Arboretum in Union, Kentucky, United States

The Boone County Arboretum is a 121 acre arboretum located at 9190 Camp Ernst Road, Union, Kentucky, United States. It is open to the public without charge during daylight hours.

The Arboretum first started as an idea in 1996, was formally dedicated in 1999, and now contains more than 3,300 plants, including over 1,400 trees and 1,900 shrubs, that represent over 873 taxa. All are labeled and recorded with a GPS location. The Arboretum also features approximately 2.5 miles (4 km) of walking trails.

Boone County Arboretum is the nation's first arboretum within an active recreation park setting. The Arboretum is located just outside Union, KY.

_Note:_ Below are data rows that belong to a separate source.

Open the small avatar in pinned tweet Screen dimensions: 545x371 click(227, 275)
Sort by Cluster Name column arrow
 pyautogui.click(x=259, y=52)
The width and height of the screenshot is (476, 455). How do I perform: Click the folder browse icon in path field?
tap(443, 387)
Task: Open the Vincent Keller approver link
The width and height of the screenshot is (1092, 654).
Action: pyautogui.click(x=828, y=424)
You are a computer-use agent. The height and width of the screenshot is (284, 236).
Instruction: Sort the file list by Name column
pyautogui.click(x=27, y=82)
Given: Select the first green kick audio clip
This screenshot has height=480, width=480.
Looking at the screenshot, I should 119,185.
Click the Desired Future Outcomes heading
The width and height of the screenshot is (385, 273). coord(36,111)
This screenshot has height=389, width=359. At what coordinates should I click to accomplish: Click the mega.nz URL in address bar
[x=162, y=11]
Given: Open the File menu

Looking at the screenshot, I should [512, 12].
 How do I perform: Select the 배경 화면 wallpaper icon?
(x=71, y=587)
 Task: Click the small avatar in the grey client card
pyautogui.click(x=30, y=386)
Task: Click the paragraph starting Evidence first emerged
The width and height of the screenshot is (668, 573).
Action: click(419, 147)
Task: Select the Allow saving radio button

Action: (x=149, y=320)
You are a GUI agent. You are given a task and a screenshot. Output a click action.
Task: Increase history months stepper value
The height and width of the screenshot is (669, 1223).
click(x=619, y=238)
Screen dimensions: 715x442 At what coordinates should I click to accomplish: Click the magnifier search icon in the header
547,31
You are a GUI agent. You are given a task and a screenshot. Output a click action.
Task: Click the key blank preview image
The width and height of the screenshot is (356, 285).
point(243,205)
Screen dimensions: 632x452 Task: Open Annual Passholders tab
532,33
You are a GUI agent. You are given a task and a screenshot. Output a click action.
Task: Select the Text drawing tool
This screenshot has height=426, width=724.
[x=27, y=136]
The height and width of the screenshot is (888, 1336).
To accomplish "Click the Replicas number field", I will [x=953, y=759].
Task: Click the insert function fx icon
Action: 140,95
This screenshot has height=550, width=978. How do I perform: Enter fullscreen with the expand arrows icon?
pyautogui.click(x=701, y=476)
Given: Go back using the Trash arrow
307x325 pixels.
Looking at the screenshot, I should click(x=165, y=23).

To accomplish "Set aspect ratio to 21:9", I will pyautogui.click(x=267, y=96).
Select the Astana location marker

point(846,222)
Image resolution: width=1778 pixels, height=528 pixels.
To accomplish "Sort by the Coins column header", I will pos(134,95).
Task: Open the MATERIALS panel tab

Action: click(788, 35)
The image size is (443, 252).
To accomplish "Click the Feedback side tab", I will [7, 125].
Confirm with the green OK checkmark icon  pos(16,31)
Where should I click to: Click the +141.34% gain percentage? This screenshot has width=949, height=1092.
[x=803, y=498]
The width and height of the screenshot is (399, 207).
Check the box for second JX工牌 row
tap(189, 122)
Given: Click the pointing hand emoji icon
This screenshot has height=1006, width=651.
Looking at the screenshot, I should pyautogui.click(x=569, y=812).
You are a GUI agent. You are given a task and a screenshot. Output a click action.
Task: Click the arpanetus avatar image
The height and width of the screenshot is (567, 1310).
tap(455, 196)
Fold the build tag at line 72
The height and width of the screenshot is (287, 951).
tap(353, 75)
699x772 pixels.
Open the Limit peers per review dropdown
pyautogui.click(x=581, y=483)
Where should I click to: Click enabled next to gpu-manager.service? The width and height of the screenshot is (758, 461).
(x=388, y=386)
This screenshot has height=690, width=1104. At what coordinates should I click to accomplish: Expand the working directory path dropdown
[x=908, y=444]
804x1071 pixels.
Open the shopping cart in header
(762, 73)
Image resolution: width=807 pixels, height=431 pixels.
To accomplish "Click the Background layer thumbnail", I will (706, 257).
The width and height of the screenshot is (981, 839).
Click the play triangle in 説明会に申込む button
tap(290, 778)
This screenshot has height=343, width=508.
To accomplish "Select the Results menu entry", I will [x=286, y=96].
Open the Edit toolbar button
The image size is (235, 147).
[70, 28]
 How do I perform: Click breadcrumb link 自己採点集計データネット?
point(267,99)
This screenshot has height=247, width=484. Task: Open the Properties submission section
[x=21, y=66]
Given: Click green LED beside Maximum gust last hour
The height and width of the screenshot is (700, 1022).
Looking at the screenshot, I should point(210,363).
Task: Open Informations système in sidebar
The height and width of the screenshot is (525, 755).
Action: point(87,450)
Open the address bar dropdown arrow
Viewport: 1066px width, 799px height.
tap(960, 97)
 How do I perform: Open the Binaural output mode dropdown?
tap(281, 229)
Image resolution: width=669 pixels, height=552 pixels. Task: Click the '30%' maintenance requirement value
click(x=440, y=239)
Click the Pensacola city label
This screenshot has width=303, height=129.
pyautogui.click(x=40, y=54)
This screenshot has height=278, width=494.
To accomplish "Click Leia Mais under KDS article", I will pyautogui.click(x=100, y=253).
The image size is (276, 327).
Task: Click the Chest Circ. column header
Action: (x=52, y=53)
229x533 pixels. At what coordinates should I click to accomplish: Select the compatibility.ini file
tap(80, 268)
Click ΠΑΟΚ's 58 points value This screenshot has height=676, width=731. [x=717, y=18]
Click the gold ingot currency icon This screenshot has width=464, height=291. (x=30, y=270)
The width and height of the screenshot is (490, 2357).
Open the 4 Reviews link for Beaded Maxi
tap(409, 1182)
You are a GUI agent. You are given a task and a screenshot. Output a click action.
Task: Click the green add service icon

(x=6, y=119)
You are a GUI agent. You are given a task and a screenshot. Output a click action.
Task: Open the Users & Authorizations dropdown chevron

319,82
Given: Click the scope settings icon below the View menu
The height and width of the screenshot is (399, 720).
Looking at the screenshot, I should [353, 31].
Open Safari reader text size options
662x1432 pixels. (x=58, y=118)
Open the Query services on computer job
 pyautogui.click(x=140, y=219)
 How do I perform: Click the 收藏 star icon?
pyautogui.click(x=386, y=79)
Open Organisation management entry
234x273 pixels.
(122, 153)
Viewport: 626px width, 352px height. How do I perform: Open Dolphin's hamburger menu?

The collections are tailored for varied levels of expertise, including exhibits for experienced and casual visitors. These include specialized arrangements of plant families and uncommon specimen generally not available to the public. To insure the facilities' plants thrive in severe droughts, a 41000 ft computerized irrigation system is designed around the plantings.

The Arboretum's paved walking trails wind through the various plant collections, woodland settings, and athletic fields. Three informational kiosks are located at the main trail entrances, and contain horticultural information, Extension class offerings, visitors guides and the Arboretum collections map, all free to the public. Special attractions at the Arboretum include the Children's Garden, a Wildlife Viewing area in the Native Kentucky Prairie, and a new Woodland Walking Trail.

Throughout the year various classes and programs are offered for all age groups. In addition, many of the Extension horticulture classes are taught on site at the Arboretum.

In 2012, Boone County Arboretum became the first arboretum within the Greater Cincinnati Metro area and in the state of Kentucky, to be a Level IV Accredited Arboretum by the Morton Register.